You can see why PwC might feel nervous about Bumi, the Indonesian coal miner and FTSE 250 constituent. The accountant signed off the June 2011 prospectus for the creation of a business subsequently blighted by investor infighting and allegations of fraud. The recriminations appear to have sensitised the auditor, whose punctiliousness has resulted in Bumi delaying its annual results and suspending its shares.
This action is extremely unusual. Most companies report their numbers with clockwork regularity. Bumi’s inability to do so further undermines the credibility of a group whose board narrowly dodged removal by Nat Rothschild and other rebel shareholders in February. Suspension means there is no transparent price in the shares, leaving investors holding an illiquid investment.
Trading will not recommence on the London stock market until Bumi has dispelled the doubts that PwC has over Berau, its Indonesian subsidiary. The auditor is worried that ex-executives of Berau signed contracts with suppliers and customers that were never disclosed to the parent group. Quantifying these liabilities, if any, will take too long for Bumi to meet an obligation to report results within four months of the year-end.
Nick von Schirnding, Bumi chief executive, hopes to publish 2012 results in May. In June, investors should supposedly have the chance to vote on a proposal for the Bakries, a powerful Indonesian family, to buy out Bumi’s 29 per cent stake in Bumi Resources, another coal miner, in return for cash and the cancellation of their shareholding in Bumi.
Will everything happen to schedule? A pessimist would say that if anything can go wrong for Bumi, living embodiment of Sod’s law, it generally does.
Pressure is mounting on City advisers who brought foreign miners to list in London. Two of them, Bumi and Eurasian Natural Resources Corp, have become mired in corporate governance rows and allegations of wrongdoing. PwC is auditor to both.
Gerald Corbett has great expectations for Betfair, the gambling group he chairs, writes Kate Burgess.
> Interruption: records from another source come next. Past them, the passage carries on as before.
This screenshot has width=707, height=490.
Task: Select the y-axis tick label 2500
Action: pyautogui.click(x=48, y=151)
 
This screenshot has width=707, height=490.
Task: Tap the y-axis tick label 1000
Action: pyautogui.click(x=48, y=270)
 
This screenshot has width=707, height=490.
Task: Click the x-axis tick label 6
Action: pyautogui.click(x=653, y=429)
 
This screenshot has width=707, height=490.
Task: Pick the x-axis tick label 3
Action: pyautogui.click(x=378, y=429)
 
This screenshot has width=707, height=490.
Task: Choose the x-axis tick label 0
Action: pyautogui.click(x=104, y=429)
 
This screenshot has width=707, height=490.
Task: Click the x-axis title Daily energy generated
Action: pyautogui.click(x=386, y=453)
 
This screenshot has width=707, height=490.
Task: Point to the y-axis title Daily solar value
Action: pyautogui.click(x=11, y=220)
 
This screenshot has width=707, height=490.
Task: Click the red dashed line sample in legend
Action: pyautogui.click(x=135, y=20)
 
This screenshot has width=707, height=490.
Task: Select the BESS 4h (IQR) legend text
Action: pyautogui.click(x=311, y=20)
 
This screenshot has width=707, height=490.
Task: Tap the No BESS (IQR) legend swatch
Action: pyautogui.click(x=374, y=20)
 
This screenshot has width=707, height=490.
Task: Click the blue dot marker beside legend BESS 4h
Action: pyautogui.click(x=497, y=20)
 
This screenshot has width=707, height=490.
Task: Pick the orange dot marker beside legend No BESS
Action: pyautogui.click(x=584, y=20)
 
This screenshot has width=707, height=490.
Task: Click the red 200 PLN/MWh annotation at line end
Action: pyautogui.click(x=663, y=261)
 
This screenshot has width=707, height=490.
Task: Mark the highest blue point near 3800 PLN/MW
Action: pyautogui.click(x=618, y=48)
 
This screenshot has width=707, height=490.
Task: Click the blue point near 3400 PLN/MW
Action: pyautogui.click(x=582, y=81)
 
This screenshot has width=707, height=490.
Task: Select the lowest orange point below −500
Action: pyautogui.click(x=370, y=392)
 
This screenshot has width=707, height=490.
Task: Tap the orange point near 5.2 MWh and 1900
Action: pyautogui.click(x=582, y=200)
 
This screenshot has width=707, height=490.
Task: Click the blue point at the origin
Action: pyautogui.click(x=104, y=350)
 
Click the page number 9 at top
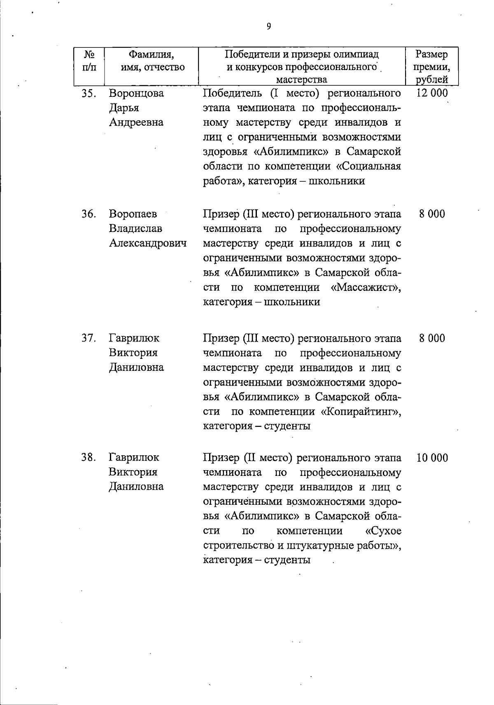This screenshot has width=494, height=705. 269,27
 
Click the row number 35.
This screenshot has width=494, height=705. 89,94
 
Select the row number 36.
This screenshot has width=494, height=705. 89,214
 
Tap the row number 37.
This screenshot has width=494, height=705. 89,338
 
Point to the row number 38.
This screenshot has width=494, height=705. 89,457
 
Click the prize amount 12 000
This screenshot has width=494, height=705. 432,93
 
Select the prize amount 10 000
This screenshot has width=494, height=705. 432,458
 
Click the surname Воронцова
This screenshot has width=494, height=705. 136,94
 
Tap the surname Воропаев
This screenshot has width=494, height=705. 133,214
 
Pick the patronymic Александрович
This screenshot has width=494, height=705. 147,243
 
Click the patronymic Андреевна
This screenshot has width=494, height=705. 136,122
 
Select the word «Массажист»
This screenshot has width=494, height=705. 366,287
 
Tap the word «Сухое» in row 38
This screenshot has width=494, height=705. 383,531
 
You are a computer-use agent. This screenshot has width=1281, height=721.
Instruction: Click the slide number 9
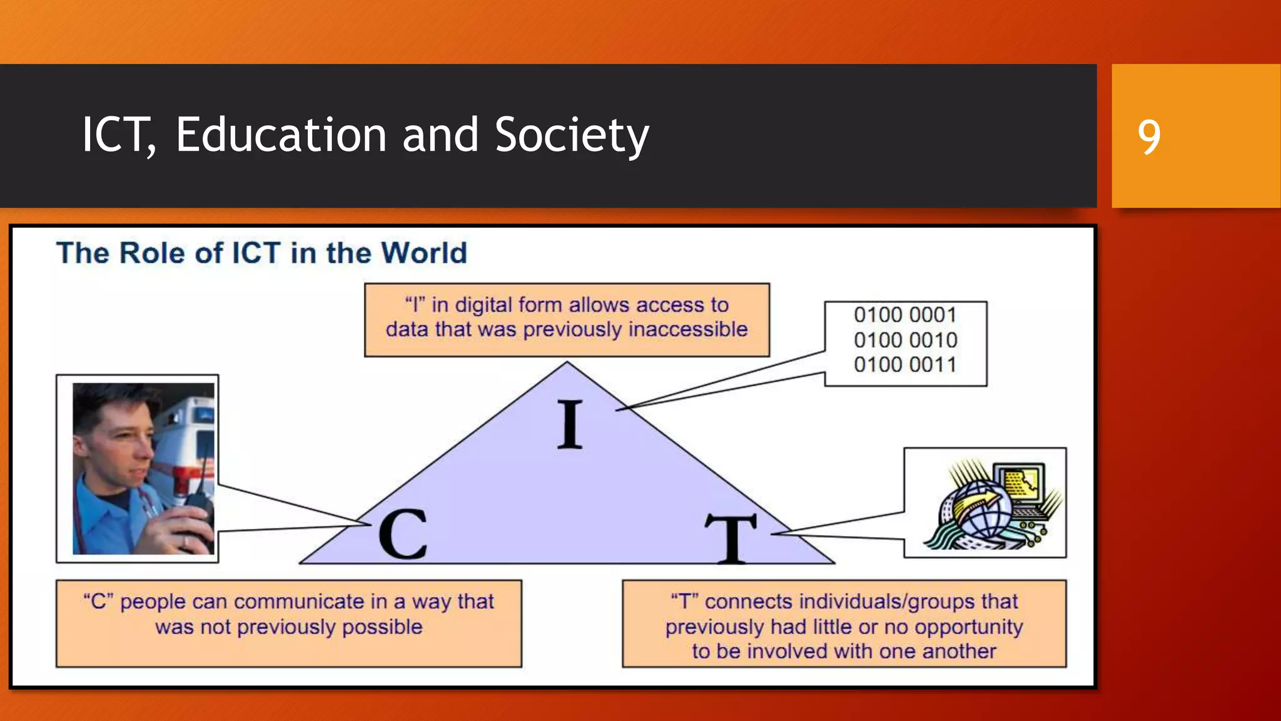tap(1149, 136)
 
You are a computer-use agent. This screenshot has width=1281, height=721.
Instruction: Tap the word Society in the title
tap(572, 136)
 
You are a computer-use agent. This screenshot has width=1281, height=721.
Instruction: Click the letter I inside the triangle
tap(569, 425)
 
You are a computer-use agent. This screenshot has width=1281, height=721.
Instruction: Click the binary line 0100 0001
tap(905, 315)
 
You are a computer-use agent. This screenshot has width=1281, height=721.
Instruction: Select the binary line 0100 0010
tap(905, 340)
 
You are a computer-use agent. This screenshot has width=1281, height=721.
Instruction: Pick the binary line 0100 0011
tap(905, 364)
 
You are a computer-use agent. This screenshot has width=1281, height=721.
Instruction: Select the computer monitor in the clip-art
tap(1021, 482)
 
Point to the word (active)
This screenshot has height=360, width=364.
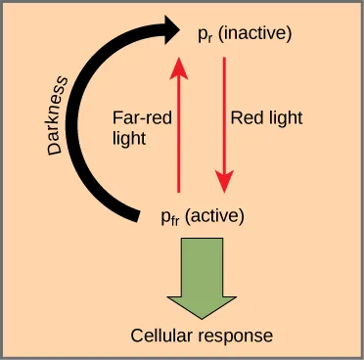[x=215, y=214]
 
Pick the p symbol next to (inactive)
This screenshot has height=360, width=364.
[x=201, y=38]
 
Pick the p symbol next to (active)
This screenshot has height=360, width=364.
[x=165, y=215]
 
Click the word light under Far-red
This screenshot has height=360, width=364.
[x=129, y=138]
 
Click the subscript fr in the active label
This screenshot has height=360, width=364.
[x=176, y=218]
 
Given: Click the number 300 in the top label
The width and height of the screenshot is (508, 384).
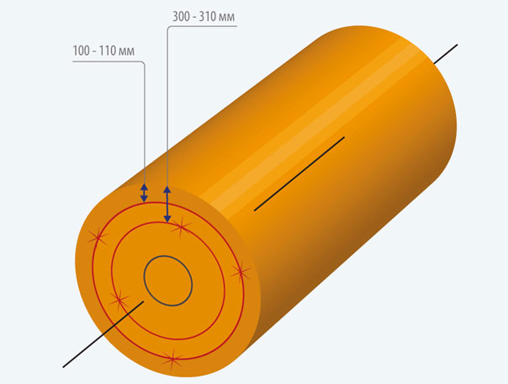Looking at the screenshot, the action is point(181,16).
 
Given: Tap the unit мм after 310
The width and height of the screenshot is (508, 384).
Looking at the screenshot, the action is point(226,18).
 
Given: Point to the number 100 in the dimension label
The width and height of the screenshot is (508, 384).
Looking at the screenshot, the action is point(81,51).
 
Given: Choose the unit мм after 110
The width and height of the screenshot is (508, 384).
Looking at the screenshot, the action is point(126,52).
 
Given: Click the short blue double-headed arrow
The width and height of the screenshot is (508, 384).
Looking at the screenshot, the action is point(144,193).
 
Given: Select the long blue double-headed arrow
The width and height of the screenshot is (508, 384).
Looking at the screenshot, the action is point(167,205).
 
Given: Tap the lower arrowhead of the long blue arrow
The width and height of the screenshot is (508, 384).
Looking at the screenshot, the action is point(167,219).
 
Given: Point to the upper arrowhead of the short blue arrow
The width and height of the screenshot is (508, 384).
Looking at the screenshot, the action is point(144,187).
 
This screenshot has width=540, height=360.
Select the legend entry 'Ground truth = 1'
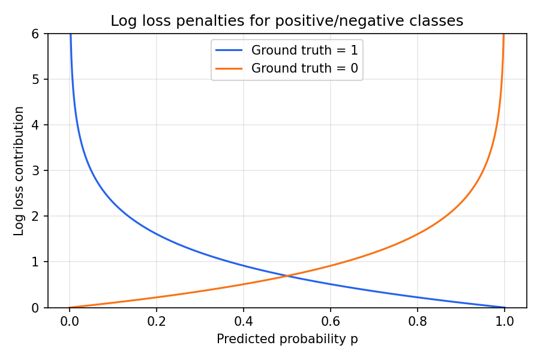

For all the company’s failure to deliver on its early promise when it floated at £13 a share, he has rejected the 880p indicative approach from F1 owner CVC as insufficiently racy. He says Betfair has a good business, no need of private equity money and its new management team is midway through turning it round.
Mr Corbett’s utterances echo those he made as chairman of Woolworths, the pick’n’mix retailer which Apax approached with a marriage proposal eight years ago. First, Mr Corbett rejected the suit. Then, when the private equity house raised its putative bid above 58p, he opened Woolies’ books so that Apax could finalise funding, only for Apax to recoil sharply saying that it couldn’t “confirm key cash items”.
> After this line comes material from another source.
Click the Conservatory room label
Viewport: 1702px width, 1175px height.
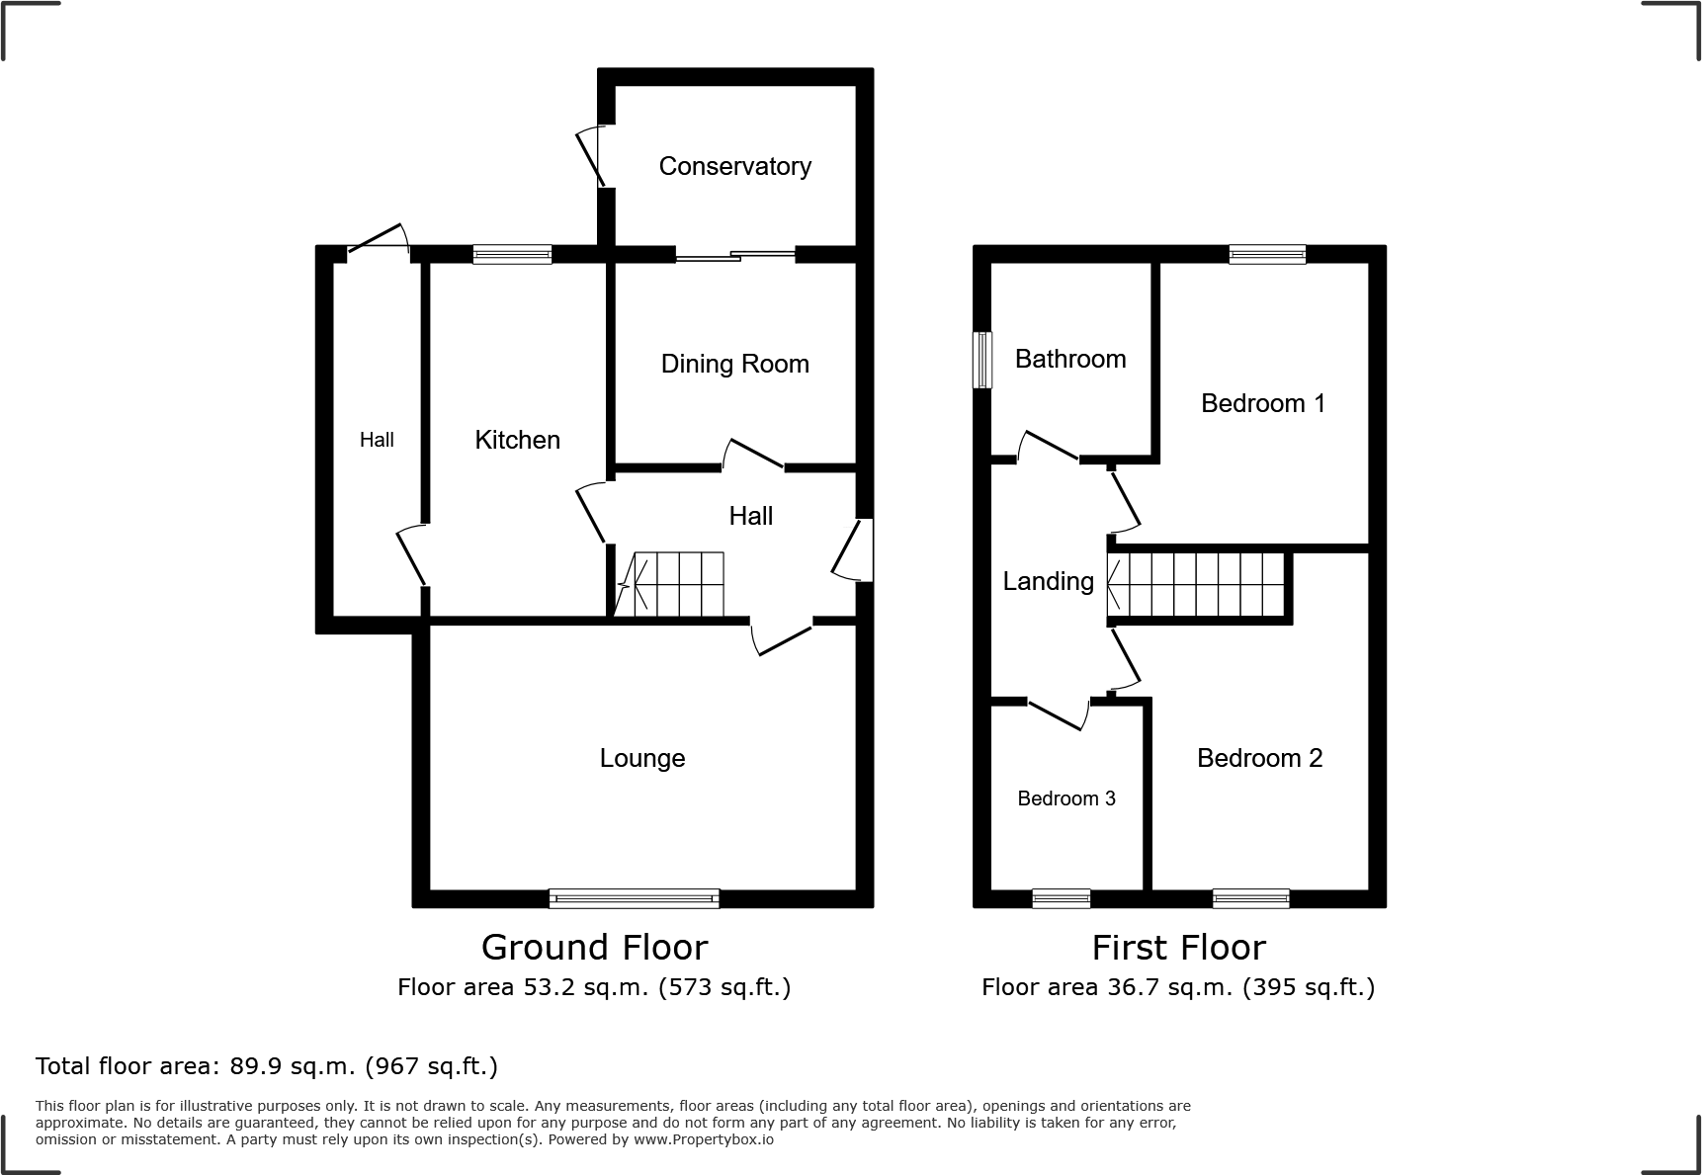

Woolies was left, like Miss Haversham, at the altar and Mr Corbett warned other executives against opening up to private equity Lotharios. His views haven’t softened much in the years since. That may be to investors’ advantage if playing hard-to-get drives CVC to lift its offer. But Betfair shareholders should bear in mind the grizzly fate of Miss Haversham and of Woolies, whose great expectations went up in flames. The shares never hit 58p again and investors who bailed out when Apax hove into view were the clear winners.
A debate as fierce as that between Lilliput’s Big Endians and Little Endians is brewing. The issue here is not which end of a boiled egg to crack, but the reform of London interbank offered rates. Hundreds of trillions of financial contracts are priced against these discredited benchmarks whose big weakness is their failure to reflect real borrowing activity.
A radical Little Endian faction is led by Gary Gensler, head of the US Commodity Futures Trading Commission. Intruding on the private grief of British hosts, he used a speech on Monday to argue for rapid replacement of Libor with lending benchmarks such as repo rates and overnight index swap rates.
The gradualist Big Endian cause is promoted by Martin Wheatley, boss of the UK Financial Conduct Authority. He has called for Libor to be reformed rather than replaced in the short term. In a report he found that swap rates lacked liquidity and that repo rates failed to reflect credit risk.
Despite their schisms, the Lilliputian debaters all wound up eating boiled eggs. Similarly, the end result of the Libor controversy will be the pricing of financial contracts against indices that, in differing ways, fail to reflect reality.